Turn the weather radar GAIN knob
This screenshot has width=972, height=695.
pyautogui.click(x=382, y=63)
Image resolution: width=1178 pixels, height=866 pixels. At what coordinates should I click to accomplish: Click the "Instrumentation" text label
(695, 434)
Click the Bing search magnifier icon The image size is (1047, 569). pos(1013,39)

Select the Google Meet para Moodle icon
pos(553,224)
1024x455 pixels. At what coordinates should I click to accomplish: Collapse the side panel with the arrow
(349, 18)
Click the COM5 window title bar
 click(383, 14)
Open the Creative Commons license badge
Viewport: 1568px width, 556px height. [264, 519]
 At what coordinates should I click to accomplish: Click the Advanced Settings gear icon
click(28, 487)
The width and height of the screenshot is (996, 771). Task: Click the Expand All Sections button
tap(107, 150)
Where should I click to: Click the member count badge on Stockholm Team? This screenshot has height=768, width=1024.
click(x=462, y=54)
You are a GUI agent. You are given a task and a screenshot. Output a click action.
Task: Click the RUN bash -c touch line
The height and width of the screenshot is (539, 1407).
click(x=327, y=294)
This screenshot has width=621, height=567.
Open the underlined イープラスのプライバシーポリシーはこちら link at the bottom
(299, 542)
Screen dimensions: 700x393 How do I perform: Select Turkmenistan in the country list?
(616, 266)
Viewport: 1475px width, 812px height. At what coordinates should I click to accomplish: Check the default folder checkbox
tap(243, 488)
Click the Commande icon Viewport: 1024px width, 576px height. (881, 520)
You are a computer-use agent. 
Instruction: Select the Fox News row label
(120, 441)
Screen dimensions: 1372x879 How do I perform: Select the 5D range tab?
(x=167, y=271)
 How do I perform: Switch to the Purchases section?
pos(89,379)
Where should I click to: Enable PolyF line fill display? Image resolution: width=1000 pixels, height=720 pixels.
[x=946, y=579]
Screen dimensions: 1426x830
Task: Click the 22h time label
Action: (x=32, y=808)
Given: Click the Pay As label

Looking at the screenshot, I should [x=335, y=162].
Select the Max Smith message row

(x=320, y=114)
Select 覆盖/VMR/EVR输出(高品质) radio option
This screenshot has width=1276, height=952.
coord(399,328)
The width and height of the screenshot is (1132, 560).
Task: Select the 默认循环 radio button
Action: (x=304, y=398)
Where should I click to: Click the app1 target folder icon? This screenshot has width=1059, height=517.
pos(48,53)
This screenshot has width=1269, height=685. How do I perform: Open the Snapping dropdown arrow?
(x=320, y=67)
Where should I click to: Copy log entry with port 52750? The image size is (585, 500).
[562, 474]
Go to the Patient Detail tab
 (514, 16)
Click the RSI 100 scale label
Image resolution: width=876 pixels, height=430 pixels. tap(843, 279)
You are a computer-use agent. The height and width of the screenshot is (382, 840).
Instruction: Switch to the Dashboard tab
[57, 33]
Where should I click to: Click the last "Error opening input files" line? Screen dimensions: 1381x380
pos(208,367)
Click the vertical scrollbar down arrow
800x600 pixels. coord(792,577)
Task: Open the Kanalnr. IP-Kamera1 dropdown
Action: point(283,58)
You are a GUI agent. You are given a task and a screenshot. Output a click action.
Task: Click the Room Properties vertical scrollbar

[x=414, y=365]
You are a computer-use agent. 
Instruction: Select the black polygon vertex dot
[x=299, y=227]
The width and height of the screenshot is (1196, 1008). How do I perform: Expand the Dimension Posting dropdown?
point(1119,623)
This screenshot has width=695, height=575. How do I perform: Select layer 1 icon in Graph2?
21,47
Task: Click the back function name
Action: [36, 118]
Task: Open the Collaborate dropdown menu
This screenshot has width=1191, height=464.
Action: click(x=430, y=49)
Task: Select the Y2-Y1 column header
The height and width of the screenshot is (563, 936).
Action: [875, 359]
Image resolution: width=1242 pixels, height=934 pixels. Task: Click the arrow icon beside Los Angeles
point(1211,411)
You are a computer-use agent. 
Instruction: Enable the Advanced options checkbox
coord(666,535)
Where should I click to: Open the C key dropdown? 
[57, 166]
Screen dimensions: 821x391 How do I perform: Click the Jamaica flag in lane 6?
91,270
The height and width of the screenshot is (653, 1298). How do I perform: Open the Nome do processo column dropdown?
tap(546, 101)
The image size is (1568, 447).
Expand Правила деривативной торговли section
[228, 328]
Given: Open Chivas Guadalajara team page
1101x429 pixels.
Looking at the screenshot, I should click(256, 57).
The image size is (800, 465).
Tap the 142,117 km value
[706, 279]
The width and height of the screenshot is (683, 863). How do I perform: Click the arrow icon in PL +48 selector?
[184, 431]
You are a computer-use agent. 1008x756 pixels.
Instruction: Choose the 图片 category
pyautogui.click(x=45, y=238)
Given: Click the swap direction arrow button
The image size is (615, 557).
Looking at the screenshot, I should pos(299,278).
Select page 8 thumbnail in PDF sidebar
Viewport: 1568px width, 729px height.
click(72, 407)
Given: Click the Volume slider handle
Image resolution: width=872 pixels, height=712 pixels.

▶ [What to do] All records are to be printed again, exactly and completely.

▶ [Written reply]
Turn the weather radar GAIN knob
This screenshot has width=972, height=695.
pyautogui.click(x=382, y=63)
Image resolution: width=1178 pixels, height=866 pixels. At what coordinates should I click to accomplish: Click the "Instrumentation" text label
(695, 434)
Click the Bing search magnifier icon The image size is (1047, 569). pos(1013,39)

Select the Google Meet para Moodle icon
pos(553,224)
1024x455 pixels. At what coordinates should I click to accomplish: Collapse the side panel with the arrow
(349, 18)
Click the COM5 window title bar
 click(383, 14)
Open the Creative Commons license badge
Viewport: 1568px width, 556px height. [264, 519]
 At what coordinates should I click to accomplish: Click the Advanced Settings gear icon
click(28, 487)
The width and height of the screenshot is (996, 771). Task: Click the Expand All Sections button
tap(107, 150)
Where should I click to: Click the member count badge on Stockholm Team? This screenshot has height=768, width=1024.
click(x=462, y=54)
You are a GUI agent. You are given a task and a screenshot. Output a click action.
Task: Click the RUN bash -c touch line
The height and width of the screenshot is (539, 1407).
click(x=327, y=294)
This screenshot has width=621, height=567.
Open the underlined イープラスのプライバシーポリシーはこちら link at the bottom
(299, 542)
Screen dimensions: 700x393 How do I perform: Select Turkmenistan in the country list?
(616, 266)
Viewport: 1475px width, 812px height. At what coordinates should I click to accomplish: Check the default folder checkbox
tap(243, 488)
Click the Commande icon Viewport: 1024px width, 576px height. (881, 520)
You are a computer-use agent. 
Instruction: Select the Fox News row label
(120, 441)
Screen dimensions: 1372x879 How do I perform: Select the 5D range tab?
(x=167, y=271)
 How do I perform: Switch to the Purchases section?
pos(89,379)
Where should I click to: Enable PolyF line fill display? Image resolution: width=1000 pixels, height=720 pixels.
[x=946, y=579]
Screen dimensions: 1426x830
Task: Click the 22h time label
Action: (x=32, y=808)
Given: Click the Pay As label

Looking at the screenshot, I should [x=335, y=162].
Select the Max Smith message row

(x=320, y=114)
Select 覆盖/VMR/EVR输出(高品质) radio option
This screenshot has width=1276, height=952.
coord(399,328)
The width and height of the screenshot is (1132, 560).
Task: Select the 默认循环 radio button
Action: (x=304, y=398)
Where should I click to: Click the app1 target folder icon? This screenshot has width=1059, height=517.
pos(48,53)
This screenshot has width=1269, height=685. How do I perform: Open the Snapping dropdown arrow?
(x=320, y=67)
Where should I click to: Copy log entry with port 52750? The image size is (585, 500).
[562, 474]
Go to the Patient Detail tab
 (514, 16)
Click the RSI 100 scale label
Image resolution: width=876 pixels, height=430 pixels. tap(843, 279)
You are a computer-use agent. The height and width of the screenshot is (382, 840).
Instruction: Switch to the Dashboard tab
[57, 33]
Where should I click to: Click the last "Error opening input files" line? Screen dimensions: 1381x380
pos(208,367)
Click the vertical scrollbar down arrow
800x600 pixels. coord(792,577)
Task: Open the Kanalnr. IP-Kamera1 dropdown
Action: point(283,58)
You are a GUI agent. You are given a task and a screenshot. Output a click action.
Task: Click the Room Properties vertical scrollbar

[x=414, y=365]
You are a computer-use agent. 
Instruction: Select the black polygon vertex dot
[x=299, y=227]
The width and height of the screenshot is (1196, 1008). How do I perform: Expand the Dimension Posting dropdown?
point(1119,623)
This screenshot has width=695, height=575. How do I perform: Select layer 1 icon in Graph2?
21,47
Task: Click the back function name
Action: [36, 118]
Task: Open the Collaborate dropdown menu
This screenshot has width=1191, height=464.
Action: click(x=430, y=49)
Task: Select the Y2-Y1 column header
The height and width of the screenshot is (563, 936).
Action: [875, 359]
Image resolution: width=1242 pixels, height=934 pixels. Task: Click the arrow icon beside Los Angeles
point(1211,411)
You are a computer-use agent. 
Instruction: Enable the Advanced options checkbox
coord(666,535)
Where should I click to: Open the C key dropdown? 
[57, 166]
Screen dimensions: 821x391 How do I perform: Click the Jamaica flag in lane 6?
91,270
The height and width of the screenshot is (653, 1298). How do I perform: Open the Nome do processo column dropdown?
tap(546, 101)
The image size is (1568, 447).
Expand Правила деривативной торговли section
[228, 328]
Given: Open Chivas Guadalajara team page
1101x429 pixels.
Looking at the screenshot, I should click(256, 57).
The image size is (800, 465).
Tap the 142,117 km value
[706, 279]
The width and height of the screenshot is (683, 863). How do I perform: Click the arrow icon in PL +48 selector?
[184, 431]
You are a computer-use agent. 1008x756 pixels.
Instruction: Choose the 图片 category
pyautogui.click(x=45, y=238)
Given: Click the swap direction arrow button
The image size is (615, 557).
Looking at the screenshot, I should pos(299,278).
Select page 8 thumbnail in PDF sidebar
Viewport: 1568px width, 729px height.
click(72, 407)
Given: Click the Volume slider handle
Image resolution: width=872 pixels, height=712 pixels.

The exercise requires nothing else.